→ **TEXT TO READ**
Fighter Squadron Composite 13 (VFC-13), also known as the "Fighting Saints", is a fighter squadron of the United States Navy Reserve that provides adversary training at NAS Fallon, Nevada. VFC-13 uses "Bogey" as its main radio callsign.

Mission
VFC-13 provides adversary training for Navy and Marine Corps Active and Reserve fleet and replacement squadrons, carrier air wings and Marine aircraft groups, USAF units, to include Air Force Reserve and Air National Guard, and Canadian Forces. The squadron has received two consecutive CNO Safety Awards, the Golden Wrench Maintenance Award, and in 1994 and 2011, the Battle "E" award.

History

1970s
The squadron was established as Fleet Composite Squadron Thirteen (VC-13) on 1 September 1973 at NAS New Orleans, Louisiana when the US Navy reorganized the US Naval Reserve and the Naval Air Reserve Force (NAVAIRESFOR). The squadron first flew the F-8 Crusader, and had 17 officers and 127 enlisted men within its ranks, most were former members of VSF-76 and VSF-86. In April 1974, they made the transition to the A-4 Skyhawk. The demand for West Coast adversary squadrons and other fleet support missions resulted in the  squadron relocating to NAS Miramar, California in February 1976. In mid-1976, VC-13 added the two seat TA-4J to the single seat A-4L in their aircraft complement.

1980s
In 1983, the squadron returned to single-seat aircraft and transitioned to the A-4E.

→ **PROVIDED DATA**
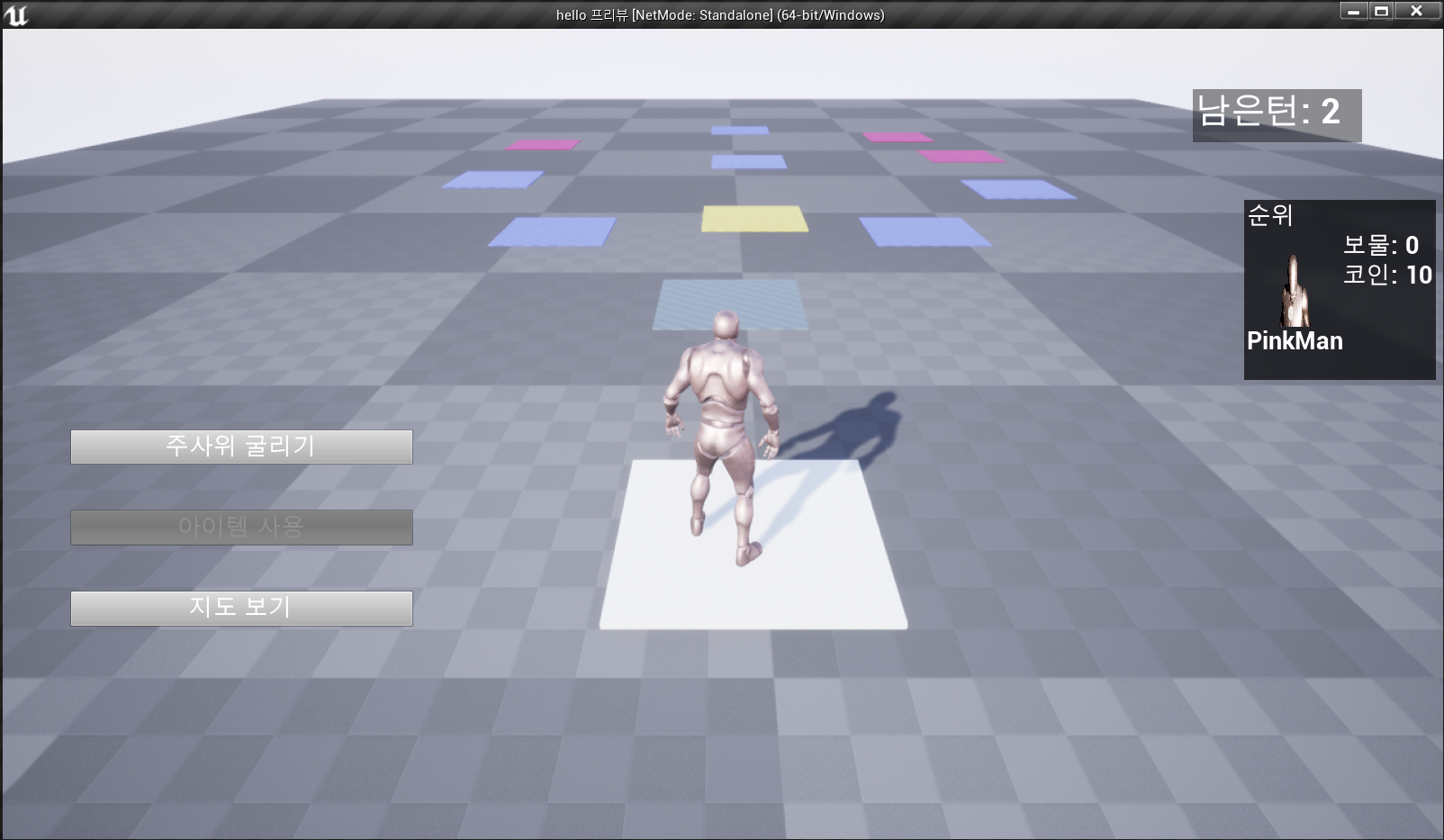Click the greyed-out 아이템 사용 button
The image size is (1444, 840).
click(x=241, y=527)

→ **WHAT IS BEING ASKED**
Could you extract the part of the VFC-13 squadron text that begins at the words "Fighter Squadron Composite" and stops after "main radio callsign.", copying it word for word?

→ **ANSWER BELOW**
Fighter Squadron Composite 13 (VFC-13), also known as the "Fighting Saints", is a fighter squadron of the United States Navy Reserve that provides adversary training at NAS Fallon, Nevada. VFC-13 uses "Bogey" as its main radio callsign.